How to solve ‘trapRooms’ in CodeFights

The Problem:

A zoological museum can be represented as a matrix in which each cell is a room. The alarm system in the museum allows visitors to go from each room only in one direction, specific to that room.

One night the exhibits went mad and messed the alarm system up. Now there are traps in the museum. A room is considered to be a trap if it’s impossible to leave the museum starting from it. A person leaves the building once he leaves the rectangle that represents it.

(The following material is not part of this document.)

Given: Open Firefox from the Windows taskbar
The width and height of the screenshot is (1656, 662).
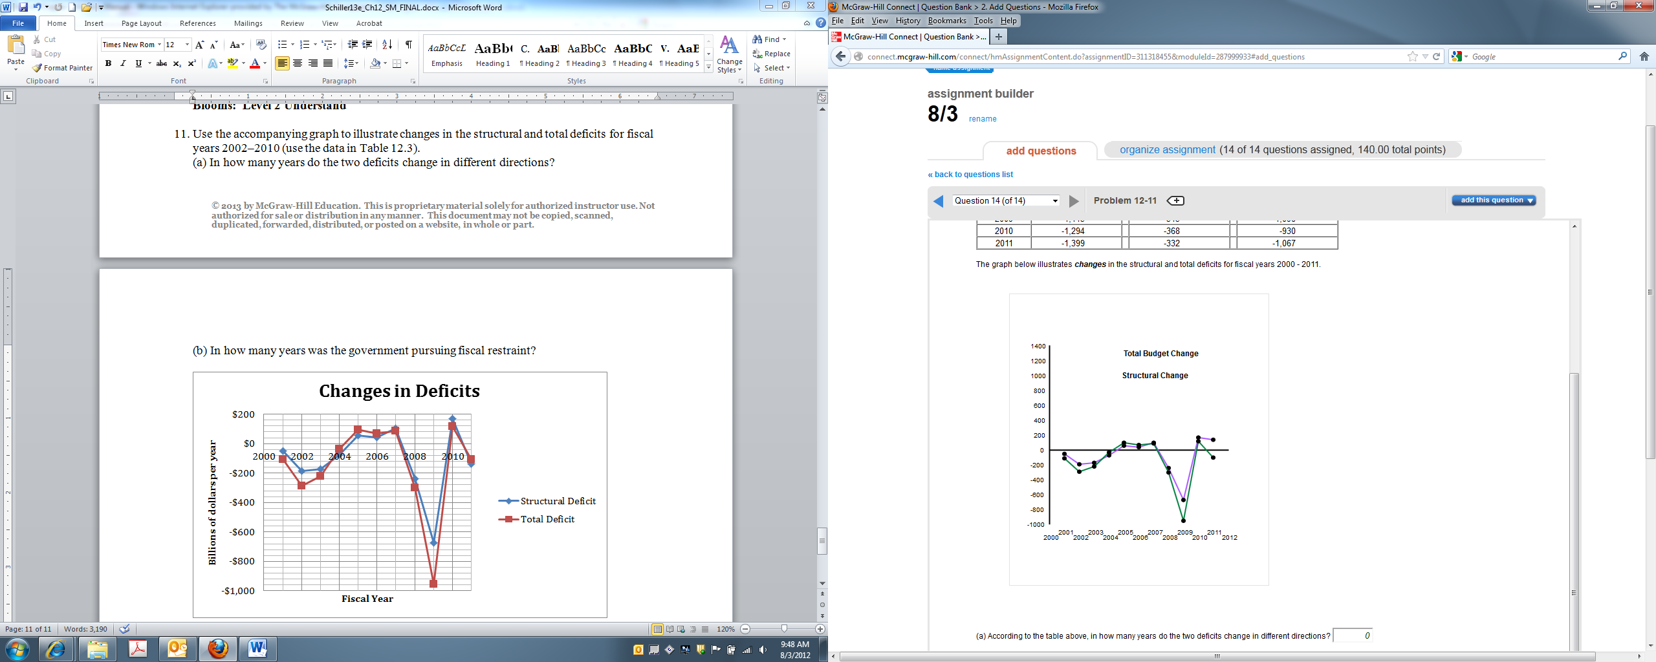Looking at the screenshot, I should click(218, 648).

Given the museum’s configuration, find the number of traps in it.

Example

For

museum = [['U', 'L'],
          ['R', 'L']]

the output should be
trapRooms(museum) = 2.

There is no exit if you start from either of the bottom rooms.

Check out the image below for better understanding:

Input/Output

  • [time limit] 4000ms (py)
  • [input] array.array.char museum

    A non-empty rectangular matrix. The possible values of museum[i] are:

    • 'L' if it’s possible to move to the left;
    • 'R' if it’s possible to move to the right;
    • 'U' if it’s possible to move up;
    • 'D' if it’s possible to move down.

    Guaranteed constraints:
    1 ≤ museum.length ≤ 10,
    1 ≤ museum[0].length ≤ 10.

  • [output] integer

    The number of traps.

The Solution:

def trapRooms(museum):
    x=[[0]*len(museum[0]) for x in range(len(museum))]
    def rec(a,b,x):
        if not(a<len(museum) and a>=0 and b<len(museum[0]) and b>=0):
            return 0
        if x[a][b]:
            return 1
        s=0
        x[a][b]=1
        if museum[a][b]=='U':
            s+=rec(a-1,b,x)
        if museum[a][b]=='D':
            s+=rec(a+1,b,x)
        if museum[a][b]=='L':
            s+=rec(a,b-1,x)
        if museum[a][b]=='R':
            s+=rec(a,b+1,x)
        x[a][b]=0
        return s
    p=0
    for a in range(len(museum)):
        for b in range(len(museum[0])):
            p +=rec(a,b,x)
            print p
    return p

The Explanation:

We need to traverse the maze starting from each o the rooms and see if we can go outside, or go back to one of the rooms we have already passed. If we see any rooms we have already passed, that means we are stuck in the maze because the same room will always cause us to go back to same route.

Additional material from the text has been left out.